The Chair of the Charity Commission, Baroness Stowell, has given a speech at the RSA on the new strategic intentions of the Commission. It contained a strong warning that trust in charities musn't be taken for granted and that some (presumably the largest) had drifted too far from what the public intend by 'charity'. 

Some sector commentators and respondents felt that there was a slightly contrived, or overblown, narrative developing of crisis and failing trust that threatens to become self-fulfilling. While this may be true, what was striking was the alignment between Baroness Stowell's speech and an underlying message of the Civil Society Strategy: that the voluntary sector risks being undermined by new mechanisms of social connectivity and the level where civil action takes place. 

Strategies abound

The Civil Society Strategy certainly seems an odd beast. A generational strategy with few timelines and a change programme with few actual projects. Crucially, it has been suggested it is also a plan with few levers to pull or push.

There's not much extra money to speak of and there is a glaring lacuna regarding how much the Department for Culture, Media and Sport (DCMS) can genuinely change the way that other parts of Whitehall, not to mention local government and the NHS, actually function and procure.
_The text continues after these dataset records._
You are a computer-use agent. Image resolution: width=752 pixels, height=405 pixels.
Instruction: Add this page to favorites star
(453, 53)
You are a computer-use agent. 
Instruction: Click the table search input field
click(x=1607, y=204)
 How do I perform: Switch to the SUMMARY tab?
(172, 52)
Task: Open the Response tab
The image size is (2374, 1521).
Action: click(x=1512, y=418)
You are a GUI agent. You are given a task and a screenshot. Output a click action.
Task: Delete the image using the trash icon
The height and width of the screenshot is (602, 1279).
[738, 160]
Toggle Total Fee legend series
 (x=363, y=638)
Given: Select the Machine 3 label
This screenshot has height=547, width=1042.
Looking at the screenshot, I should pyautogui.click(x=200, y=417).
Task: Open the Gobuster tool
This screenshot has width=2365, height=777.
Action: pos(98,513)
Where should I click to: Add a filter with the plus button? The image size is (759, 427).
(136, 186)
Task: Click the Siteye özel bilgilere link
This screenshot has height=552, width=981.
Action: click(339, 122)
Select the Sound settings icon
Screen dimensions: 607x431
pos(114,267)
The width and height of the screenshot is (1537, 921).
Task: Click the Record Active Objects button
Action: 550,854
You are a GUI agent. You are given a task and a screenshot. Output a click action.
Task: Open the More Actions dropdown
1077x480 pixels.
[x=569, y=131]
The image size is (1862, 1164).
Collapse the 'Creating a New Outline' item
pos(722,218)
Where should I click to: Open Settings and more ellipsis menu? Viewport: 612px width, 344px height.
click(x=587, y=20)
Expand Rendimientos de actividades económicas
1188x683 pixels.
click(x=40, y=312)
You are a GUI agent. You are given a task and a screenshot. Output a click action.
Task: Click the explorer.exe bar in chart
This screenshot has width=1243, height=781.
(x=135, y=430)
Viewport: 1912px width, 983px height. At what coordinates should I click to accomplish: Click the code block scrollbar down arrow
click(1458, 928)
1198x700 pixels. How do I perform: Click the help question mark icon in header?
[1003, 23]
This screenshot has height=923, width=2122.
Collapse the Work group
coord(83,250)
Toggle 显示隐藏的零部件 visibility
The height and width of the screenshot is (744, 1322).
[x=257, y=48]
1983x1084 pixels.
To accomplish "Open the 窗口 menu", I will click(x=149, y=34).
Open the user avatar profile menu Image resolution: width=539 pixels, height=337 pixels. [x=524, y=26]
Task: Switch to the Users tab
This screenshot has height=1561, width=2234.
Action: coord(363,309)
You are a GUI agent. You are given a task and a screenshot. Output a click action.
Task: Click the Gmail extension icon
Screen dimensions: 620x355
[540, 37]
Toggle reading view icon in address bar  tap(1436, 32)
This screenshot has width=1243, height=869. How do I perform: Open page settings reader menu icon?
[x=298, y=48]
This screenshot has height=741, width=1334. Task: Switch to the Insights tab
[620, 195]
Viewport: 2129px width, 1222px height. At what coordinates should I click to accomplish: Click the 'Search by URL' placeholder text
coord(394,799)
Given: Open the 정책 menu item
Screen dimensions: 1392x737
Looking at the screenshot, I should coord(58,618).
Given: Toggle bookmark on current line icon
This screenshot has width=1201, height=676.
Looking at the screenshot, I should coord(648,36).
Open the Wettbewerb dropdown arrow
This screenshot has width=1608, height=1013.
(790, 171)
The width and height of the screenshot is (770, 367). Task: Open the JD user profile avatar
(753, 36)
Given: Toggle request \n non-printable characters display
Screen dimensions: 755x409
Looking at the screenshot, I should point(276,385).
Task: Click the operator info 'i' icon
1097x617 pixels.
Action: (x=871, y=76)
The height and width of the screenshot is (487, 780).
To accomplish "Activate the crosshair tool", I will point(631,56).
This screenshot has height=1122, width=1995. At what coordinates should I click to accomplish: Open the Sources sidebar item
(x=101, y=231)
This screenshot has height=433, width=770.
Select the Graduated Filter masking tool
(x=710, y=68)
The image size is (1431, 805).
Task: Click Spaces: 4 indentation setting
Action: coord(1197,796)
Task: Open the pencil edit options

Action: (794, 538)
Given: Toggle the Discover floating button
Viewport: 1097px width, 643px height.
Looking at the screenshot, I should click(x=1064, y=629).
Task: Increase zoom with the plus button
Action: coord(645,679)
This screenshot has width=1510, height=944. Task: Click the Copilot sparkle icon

However, there are other interesting aspects of the Strategy that point to a distinct vision of a future civil society. The Strategy wants to work towards solving Britain's social ills in a manner that is potentially more disruptive of the established charity sector, rather than co-opting and engaging with it. More established institutions, like larger charities, could face new challengers to their role as agents of change in society. It is this challenge that Baroness Stowell was describing, but more as a warning about poor behaviour rather than as something to embrace as inevitable, as the Civil Society Strategy would prefer.

Putting theory into practice

Back in May, during the last of the consultation meetings for the Civil Society Strategy, Matt Hancock (at that time Secretary of State at DCMS) gave a speech that highlighted two overlapping notions which he considered central to the future relationship between civil society, Government and the general public.

The first was that the Strategy contained some correctives to the bifurcation of the public from those who exercise power over their lives, which is often highlighted as contributing to the Brexit result. The second notion was that the means to administer this corrective came from very local communities, acting through their own agency.

In Matt Hancock's vision, these community agents come together via technology and social media (very much an interest of Hancock's) to achieve specific hyper-local outcomes. Crucially, these groups don’t necessarily go on to solidify into an institution such as a charity; they dissolve and then reform into other groups, all mediated by technology.

There is certainly not much in the Strategy for the larger, established charities in the charity sector who may, at least implicitly, be considered by some in Government as part of the problem. There is certainly a concurrence with the findings of the Civil Society Futures inquiry when the chair, Julia Unwin, has been quoted as saying: "Britain’s leading charity and voluntary sector organisations have almost all been almost entirely absent from the communities we’ve spoken to. And where they are present… vital decisions are made far away by people who don’t really understand.” 

The Civil Society Strategy aims to give greater prominence to communities so that they can get back what David Cameron, back in July 2010, once called their "oomph". 

It's (mostly) all about Place

If the centrepiece of the Civil Society Strategy is about communities, presumably it’s also about Places? The Strategy does contain a section on Place, and on the role of local government as a commissioner, but that would be to ignore a key consideration: ‘community’ is no longer always 'local'.

Crucially, a community today can be a virtual thing that exists globally online; or it can be a social group brought together by common interest that crosses boundaries, or it can be both. In addition, even when discussing Place in the physical sense, the scale envisaged by the Strategy is much more local than even the smallest district council. Local authorities are only now starting to grapple with the multitude of complex ingredients that make up even a single neighbourhood, or even a single street. The Civil Society Strategy sees that the way out of this complexity is not to impose from above, but to encourage action from below.

Taken to its conclusion, this would be more than ‘double devolution’ – it would encourage commissioners to engage with community groups that have the will to enhance their situation but have little track record and, in all likelihood, limited governance expertise or financial capacity. Of course, these are exactly the sort of indicators of good practice that commissioners look for at present when making grants or dispensing contracts, often to exactly the charities that Baroness Stowell accused of acting too much "like businesses". It will be the ultimate test of the Strategy whether anything changes in this regard and more risks are taken.

Is this a bad thing?

Given the findings of the Civil Society Futures inquiry, and the national argument about the ‘real meaning’ of the Brexit vote, it’s a very valid and urgent question as to whether the Civil Society Strategy has lighted upon a partial, but genuine, response to the sense of public alienation. 

Even if DCMS does lack the clout to make the changes to public procurement and culture that the Strategy requires, it has laid down a long-term and useful challenge to the charity sector: can you deliver change in a different way, by going hyper-local and using new technologies and democratic tools, before you are disrupted yourselves by activists from below?

And can you do so in a manner that squares the circle of acting, as Baroness Stowell suggests, as the public would expect a charity to act?